KKB Hastalıkları Uzmanı Doç. Dr. Murat Karaman, yaptığı yazılı açıklamada, 59 yaşındaki Demir'in horlama, uyku esnasında nefes durması, gün içinde sürekli uyuma isteği, gece terlemesi ve yorgunluk şikayetiyle hastaneye başvurduğunu belirterek, Demir'de ileri derecede uyku apnesi tespit edildiğini anlattı.
Demir'i, Türkiye'de ilk kez fiber iletimli CO2 lazeri robotla kullanarak ameliyat etmeye karar verdiklerini ifade eden Karaman, operasyona ilişkin şu bilgileri verdi:
"Türkiye'de KBB alanında robotik cerrahide lazer kullanımı ilk defa gerçekleştirildi. Uyku apne cerrahisinde robotik fiber iletimli CO2 lazer kullanımı yine ilk defa yapıldı. Fiber iletimli CO2 lazer, uyku apnesinin önemli nedenlerinden biri olan dil kökü büyüklüğünü küçültme işleminde kullanıldı. Daha önce benzer bölgelere uygulanan robotik cerrahide mevcut dokuları çıkarılması elekrokoter yöntem ile yapılıyordu. Lazer kullanımıyla işlem daha kısa sürede ve daha az kanama ile mümkün oldu."
Karaman, uyku apne cerrahi tedavisi sayesinde hastanın küçük dilinin kısaltıldığını, yumuşak damağın yukarı seviyeye asıldığını ve böylelikle yutak bölgesinin dikeysel genişliğinin artırıldığını kaydederek, cerrahinin robotik yapılması ve fiber iletimli CO2 lazer kullanılmasının avantajlarını, "kısa iyileşme süresi", "ağrı derecesinin daha az olması ve kullanılan ağrı kesici miktarının azalması", "yara veya kesi izinin olmaması", "hastanede kalış süresinin kısalması", "günlük aktivitelere daha hızlı dönüş", "kan nakli ihtiyacında azalma", "enfeksiyon riskinde azalma" ve "daha az komplikasyon" şeklinde sıraladı.

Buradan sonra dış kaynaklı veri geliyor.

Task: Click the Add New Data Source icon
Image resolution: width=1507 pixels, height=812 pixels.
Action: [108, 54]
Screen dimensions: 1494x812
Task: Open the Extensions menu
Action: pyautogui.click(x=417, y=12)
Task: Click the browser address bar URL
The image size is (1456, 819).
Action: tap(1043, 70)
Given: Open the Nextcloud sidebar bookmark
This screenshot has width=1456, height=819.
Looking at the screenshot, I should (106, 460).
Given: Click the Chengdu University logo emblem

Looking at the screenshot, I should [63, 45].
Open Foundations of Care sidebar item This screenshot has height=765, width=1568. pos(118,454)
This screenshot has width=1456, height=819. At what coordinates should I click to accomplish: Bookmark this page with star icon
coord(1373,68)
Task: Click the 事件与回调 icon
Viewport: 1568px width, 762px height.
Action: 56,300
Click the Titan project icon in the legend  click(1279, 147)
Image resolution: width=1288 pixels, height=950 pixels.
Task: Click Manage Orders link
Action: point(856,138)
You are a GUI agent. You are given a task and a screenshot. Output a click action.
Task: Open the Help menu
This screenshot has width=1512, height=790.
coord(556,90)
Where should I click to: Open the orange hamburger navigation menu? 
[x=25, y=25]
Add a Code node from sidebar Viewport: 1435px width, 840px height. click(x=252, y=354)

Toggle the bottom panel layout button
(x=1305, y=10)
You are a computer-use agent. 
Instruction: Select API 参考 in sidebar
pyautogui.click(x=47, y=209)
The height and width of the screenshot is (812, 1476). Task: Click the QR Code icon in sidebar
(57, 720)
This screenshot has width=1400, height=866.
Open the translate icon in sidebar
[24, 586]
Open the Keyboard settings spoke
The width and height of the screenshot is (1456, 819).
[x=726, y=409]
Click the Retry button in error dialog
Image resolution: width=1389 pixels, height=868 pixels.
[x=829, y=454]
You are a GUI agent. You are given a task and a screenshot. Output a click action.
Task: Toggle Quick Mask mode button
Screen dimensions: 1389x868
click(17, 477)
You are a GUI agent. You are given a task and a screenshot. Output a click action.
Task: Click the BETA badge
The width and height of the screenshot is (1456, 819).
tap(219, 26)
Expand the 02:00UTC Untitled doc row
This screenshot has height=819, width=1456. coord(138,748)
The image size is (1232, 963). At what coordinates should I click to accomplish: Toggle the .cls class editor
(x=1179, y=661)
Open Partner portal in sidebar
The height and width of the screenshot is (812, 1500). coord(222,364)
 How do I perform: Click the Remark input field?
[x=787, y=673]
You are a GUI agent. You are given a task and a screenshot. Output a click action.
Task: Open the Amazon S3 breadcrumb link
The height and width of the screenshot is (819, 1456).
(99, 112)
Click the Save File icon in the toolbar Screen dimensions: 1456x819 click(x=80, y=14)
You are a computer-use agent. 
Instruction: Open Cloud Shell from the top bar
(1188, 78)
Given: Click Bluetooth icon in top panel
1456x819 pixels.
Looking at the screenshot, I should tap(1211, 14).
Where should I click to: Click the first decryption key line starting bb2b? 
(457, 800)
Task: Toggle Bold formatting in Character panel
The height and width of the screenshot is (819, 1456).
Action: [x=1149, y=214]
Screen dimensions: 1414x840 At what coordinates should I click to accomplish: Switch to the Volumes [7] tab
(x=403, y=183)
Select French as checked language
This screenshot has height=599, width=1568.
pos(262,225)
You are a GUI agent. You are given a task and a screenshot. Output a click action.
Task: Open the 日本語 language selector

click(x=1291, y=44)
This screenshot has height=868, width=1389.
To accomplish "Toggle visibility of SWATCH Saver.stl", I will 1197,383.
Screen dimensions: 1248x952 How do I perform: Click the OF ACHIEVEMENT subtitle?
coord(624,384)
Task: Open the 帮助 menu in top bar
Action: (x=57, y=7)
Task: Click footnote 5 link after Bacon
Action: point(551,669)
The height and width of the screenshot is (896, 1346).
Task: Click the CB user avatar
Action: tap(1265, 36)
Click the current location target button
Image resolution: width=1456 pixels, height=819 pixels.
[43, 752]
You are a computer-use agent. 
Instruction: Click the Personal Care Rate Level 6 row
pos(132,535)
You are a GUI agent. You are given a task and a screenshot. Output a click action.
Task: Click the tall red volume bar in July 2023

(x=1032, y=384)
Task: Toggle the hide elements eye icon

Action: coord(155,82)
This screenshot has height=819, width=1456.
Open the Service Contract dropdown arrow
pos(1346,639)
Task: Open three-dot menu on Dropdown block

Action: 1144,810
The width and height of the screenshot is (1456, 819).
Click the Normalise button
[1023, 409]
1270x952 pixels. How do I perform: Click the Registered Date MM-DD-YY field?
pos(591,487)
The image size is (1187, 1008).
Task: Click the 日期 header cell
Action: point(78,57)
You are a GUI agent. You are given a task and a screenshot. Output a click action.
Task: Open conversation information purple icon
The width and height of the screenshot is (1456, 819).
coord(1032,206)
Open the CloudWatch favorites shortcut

Hastaların ameliyatın ardından açık ameliyatlara oranla hastaneden daha da kısa süre içerisinde taburcu edildiğini belirten Karaman, Da Vinci robotik cerrahi sistemi ile daha iyi kanser ve uyku apne kontrolü yapıldığını, kemoterapi ve radyoterapiye erken başlama olanağının ortaya çıktığını vurguladı.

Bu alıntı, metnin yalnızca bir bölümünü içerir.